Surface sediment samples were analyzed for lipids by extracting around 10 g of freeze-dried sediment using a DionexTM accelerated solvent extraction system with DCM:methanol mixture (9:1, v/v) to obtain a total lipid extract (TLE). The TLE was then separated into alkane, ketone, and polar fractions through silica gel columns by eluents with increasing polarity: hexane, DCM, and methanol. The ketone fraction containing alkenones was analyzed by gas chromatography–flame ionization detection Agilent 7890N Series instrument equipped with mid-polarity column RTX-200 (105 m × 250 μm × 0.25 μm) with the oven program described in Zheng et al.80. This method is able to fully eliminate the co-elution between alkenones and alkenoates, as well as co-elution between C38 methyl and ethyl alkenones80. Alkenone peaks were identified and quantified based on retention time compared with standard Group 1 alkenone samples extracted from BrayaSø Lake (Greenland) through Agilent ChemStation B.03.02. A gas chromatography–mass spectrometer (GC–MS, Agilent 7890B interfaced to 5977 inert plus MSD) equipped with RTX-200 columns (105 m × 250 μm × 0.25 μm) was used to examine co-elution. Samples with compounds co-eluting with alkenones were purified using silver thiolate silica gel columns with hexane: DCM (1:1, v/v), DCM, and acetone23. Regressions of alkenone indices and environmental parameters were performed via MATLAB (R2018b).

IP25 analyses

Analysis of IP25 in core M23258-2 was carried out as described by Belt et al.81 with minor modification. An internal standard (9-octylhexadec-8-ene; 9-OHD; 0.1 µg) was added to dried sediment material (ca. 2 g), which was extracted using DCM/methanol (MeOH) (2:1 v/v; 3 × 6 ml) and ultrasonication. Following evaporation of the total organic extract (TOE) to dryness (N2 stream; room temperature), elemental S was removed according to Cabedo-Sanz and Belt82. Thus, the TOE was dissolved in hexane (1 ml) followed by addition of tetrabutylammonium sulfite (1 ml) and propan-2-ol (2 ml). After brief shaking by hand (1 min), ultrahigh purity water (3 ml) was added, reagitated (1 min), and centrifuged (2 min; 2500 rpm). The hexane layer was transferred to a clean vial and the procedure repeated twice more. Combined hexane extracts were dried using N2. Partially purified TOEs were resuspended in hexane and purified using column chromatography (SiO2; ca. 0.5 g in a glass pipette), with fractions containing IP25 collected using hexane (6 ml). Final purification was achieved using Ag-ion chromatography (Supelco Discovery® Ag-Ion; 0.1 g). After elution of saturated hydrocarbons (hexane; 1 ml), unsaturated hydrocarbons including IP25 were collected in acetone (2 ml).

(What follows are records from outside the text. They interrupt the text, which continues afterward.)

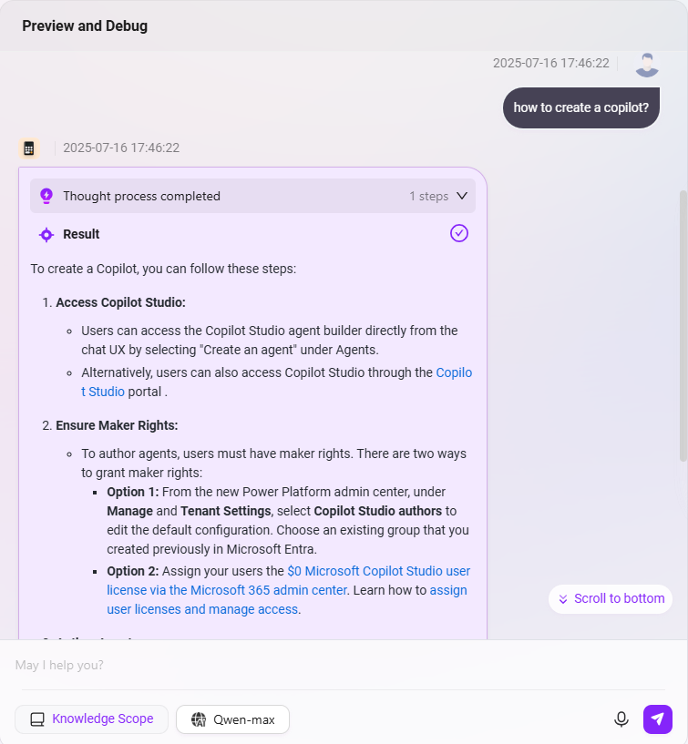Image resolution: width=688 pixels, height=744 pixels.
Task: Click the globe AI icon on Qwen-max
Action: point(199,719)
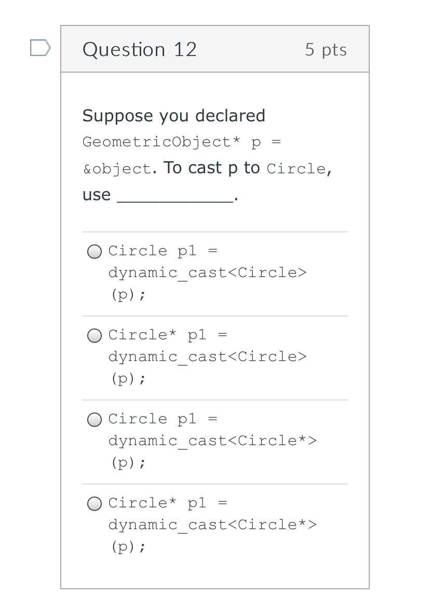Choose radio for "Circle p1 = dynamic_cast<Circle*>(p);"

click(x=95, y=420)
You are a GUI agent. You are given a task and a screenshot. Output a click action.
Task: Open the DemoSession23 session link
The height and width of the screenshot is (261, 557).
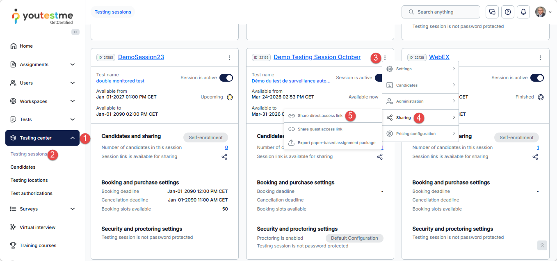click(141, 57)
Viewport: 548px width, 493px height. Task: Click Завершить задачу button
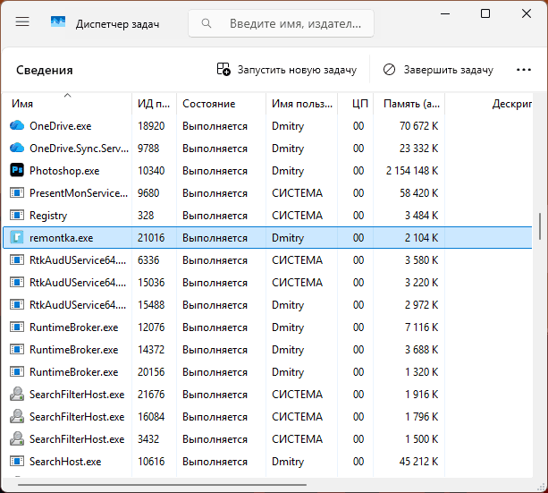[x=438, y=70]
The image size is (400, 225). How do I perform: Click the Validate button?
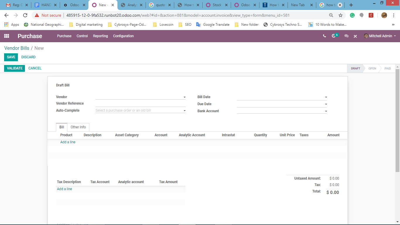(x=15, y=68)
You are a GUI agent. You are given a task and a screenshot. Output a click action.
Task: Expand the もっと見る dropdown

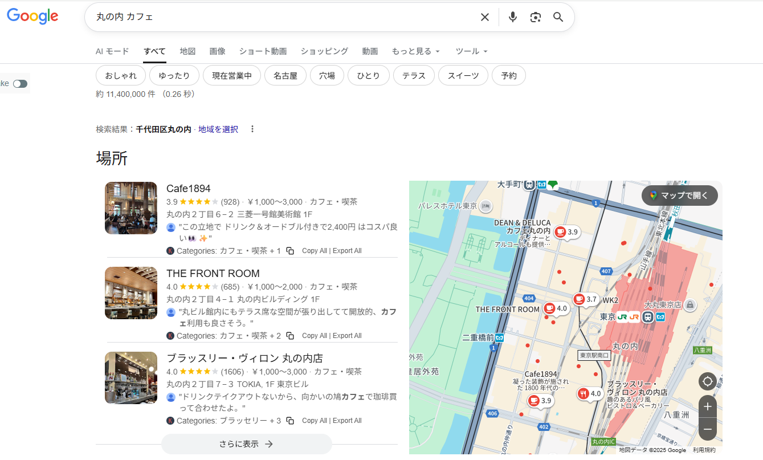pyautogui.click(x=415, y=51)
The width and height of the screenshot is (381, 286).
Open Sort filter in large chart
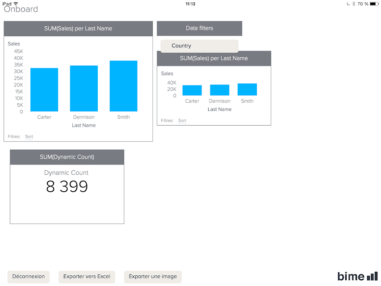point(29,136)
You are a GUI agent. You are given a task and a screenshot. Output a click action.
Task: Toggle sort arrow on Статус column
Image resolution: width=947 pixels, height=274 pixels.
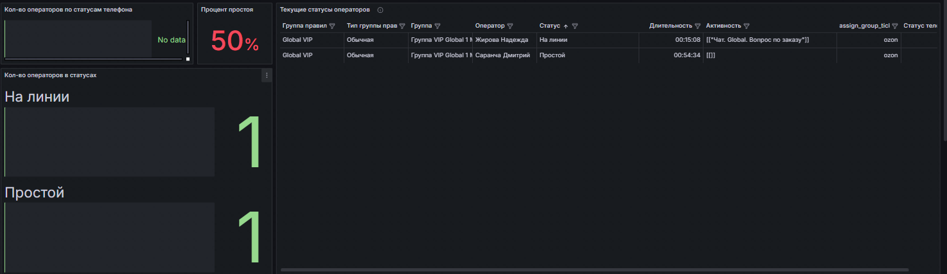click(565, 26)
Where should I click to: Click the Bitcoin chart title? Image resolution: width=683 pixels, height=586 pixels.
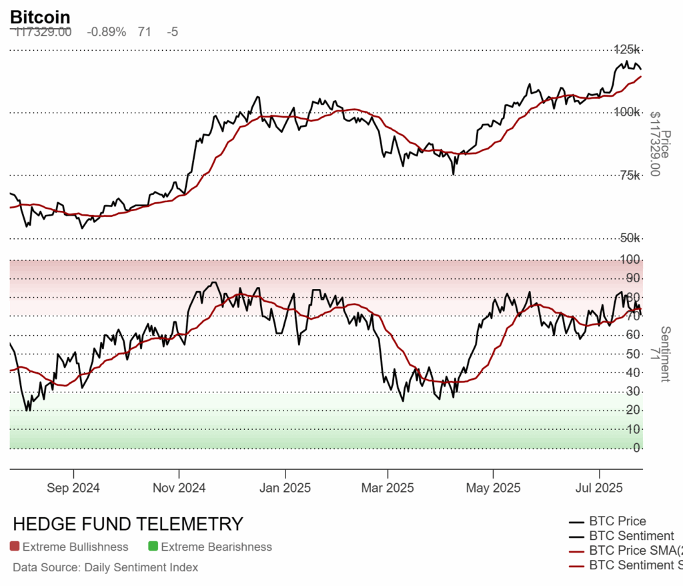tap(39, 17)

Identification and quantification of IP25 in purified sediment extracts was carried out via GC–MS using established methods81 with an Agilent 7890 gas chromatograph equipped with a HP5MS fused-silica column (30 m; 0.25 µm film thickness; 0.25 mm internal diameter) coupled to an Agilent 5975 series mass spectrometric detector. IP25 was identified by its characteristic retention index (RIHP5-MS = 2081) and mass spectrum. Quantification was carried out in single-ion monitoring mode. The resulting peak areas for IP25 were normalized to internal standard responses, instrumental response factors, and sediment mass.

Reporting summary

Further information on research design is available in the Nature Research Reporting Summary linked to this article.